— Begin Data provided —
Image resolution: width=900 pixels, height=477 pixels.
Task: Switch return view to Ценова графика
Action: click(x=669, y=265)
— End Data provided —
— Begin Data provided —
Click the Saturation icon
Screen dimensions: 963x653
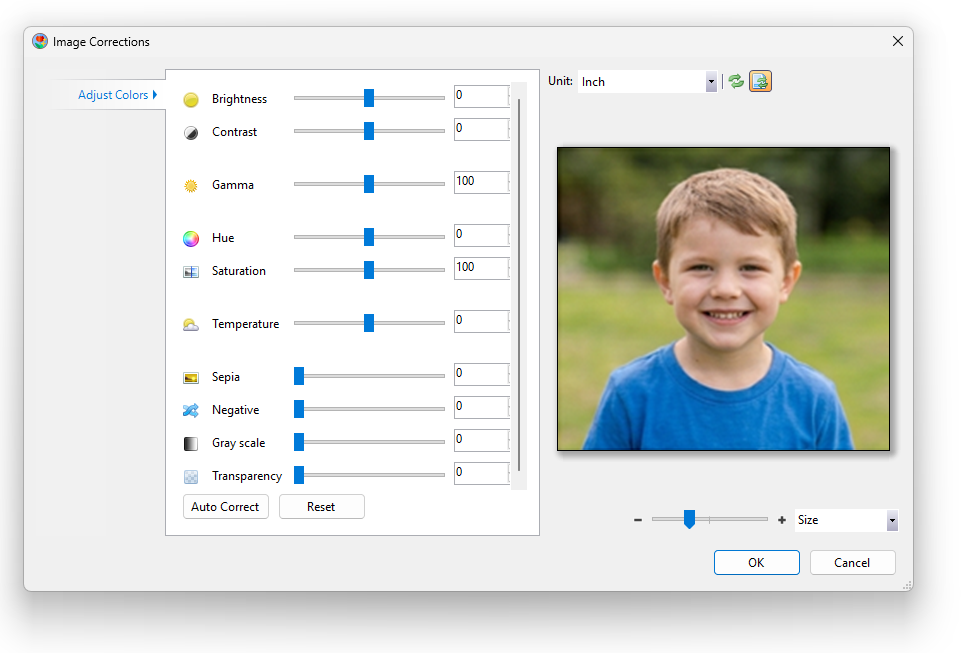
— End Data provided —
— Begin Data provided —
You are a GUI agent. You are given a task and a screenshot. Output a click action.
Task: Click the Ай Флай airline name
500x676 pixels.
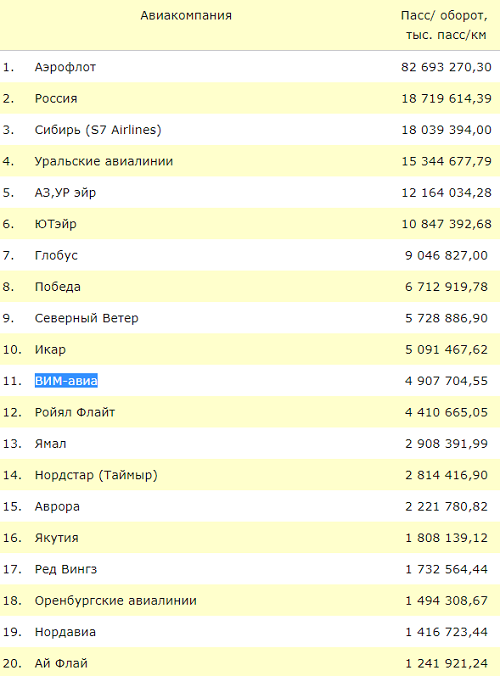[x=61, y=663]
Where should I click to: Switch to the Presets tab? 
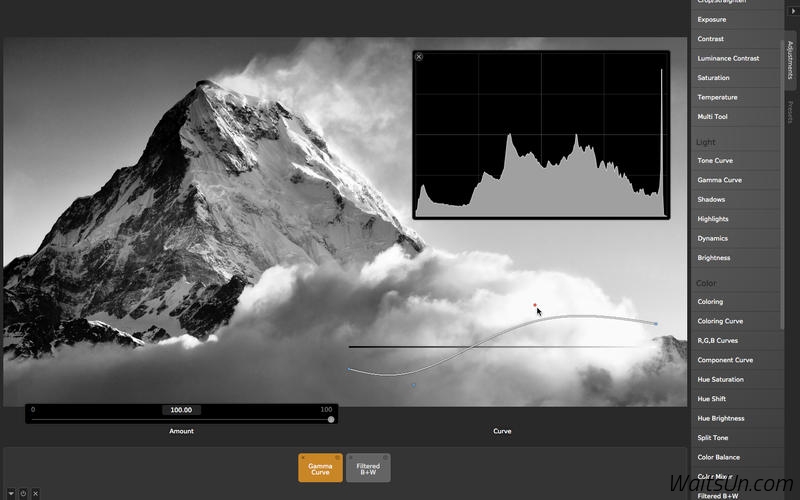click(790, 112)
— End Data provided —
* [What is being asked]: Reproduce the lines above word for word, starting with the line that contains "Image resolution: width=900" and stopping after the line that contains "Action: click(x=669, y=265)".

* [Written solution]:
Image resolution: width=900 pixels, height=477 pixels.
Task: Switch return view to Ценова графика
Action: click(x=669, y=265)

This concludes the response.